Il est plus économique d'installer des fibres optiques dans les bâtiments que le sans fil — ou d'avoir la dernière partie connectée avec du cuivre. Ethernet est un meilleur système avec de meilleures performances et de beaucoup plus grandes vitesses que le sans fil.
La ville de Longmont, au Colorado, dispose d'un nouveau système de fibre optique municipal installé par sa propre compagnie d'électricité. Ce système dessert 100 000 personnes à une vitesse de 1 Go par seconde pour un coût très bas. Cela peut être fait n'importe où, c'est le futur. Chattanooga, au Tennessee, distribue aussi la fibre optique à chaque maison et commerce (150 000 clients). Son réseau fut aussi installé par sa propre entreprise de service public municipal.
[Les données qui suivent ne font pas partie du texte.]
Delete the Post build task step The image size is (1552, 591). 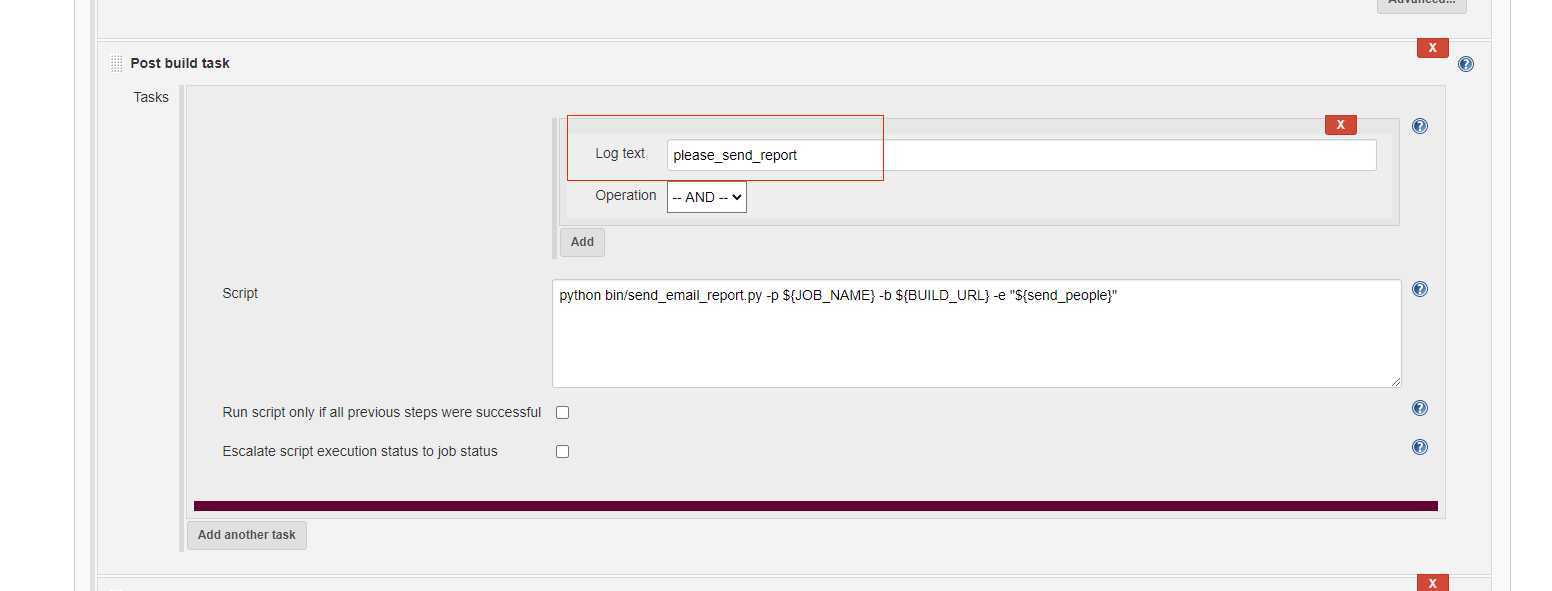coord(1433,48)

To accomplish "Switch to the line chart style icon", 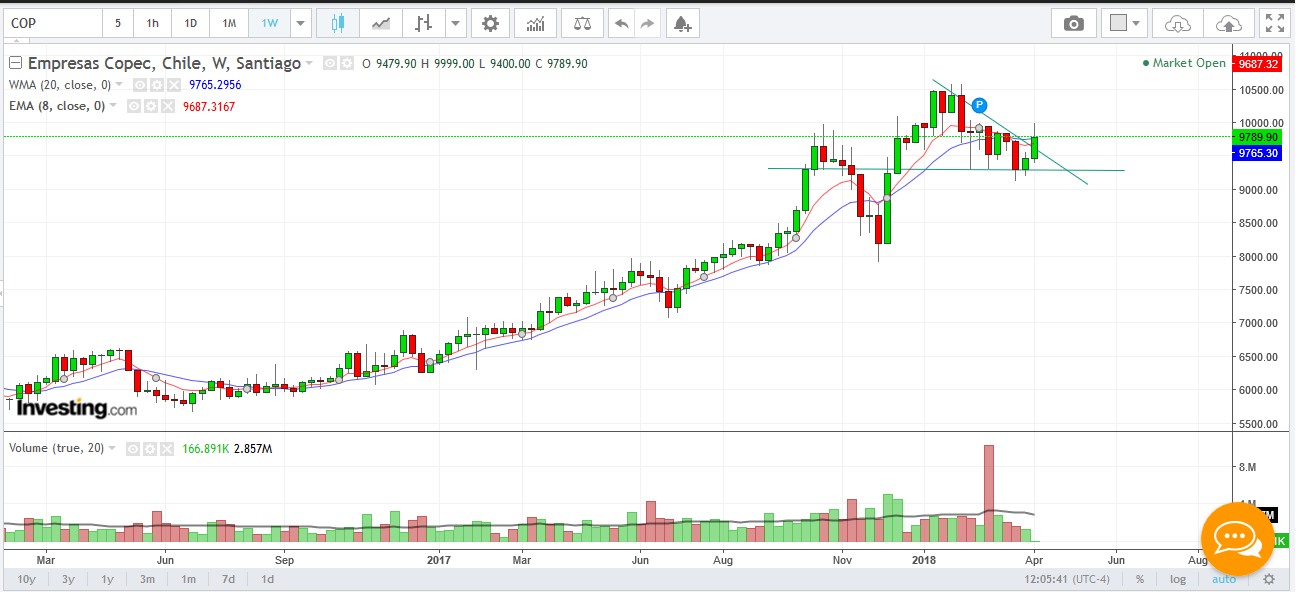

J'ai un collègue canadien, Dave Katz, un consultant dans les intérêts énergétiques, ainsi que des membres ontariens de notre comité, qui en savent beaucoup sur ce qui se fait au Canada. La CABA (Continental Automated Building Association), sise à Ottawa, publie des articles écrits par mon collègue et président du comité ISO/EIC s'occupant des systèmes électroniques résidentiels, docteur Ken Wacks qui est à Boston.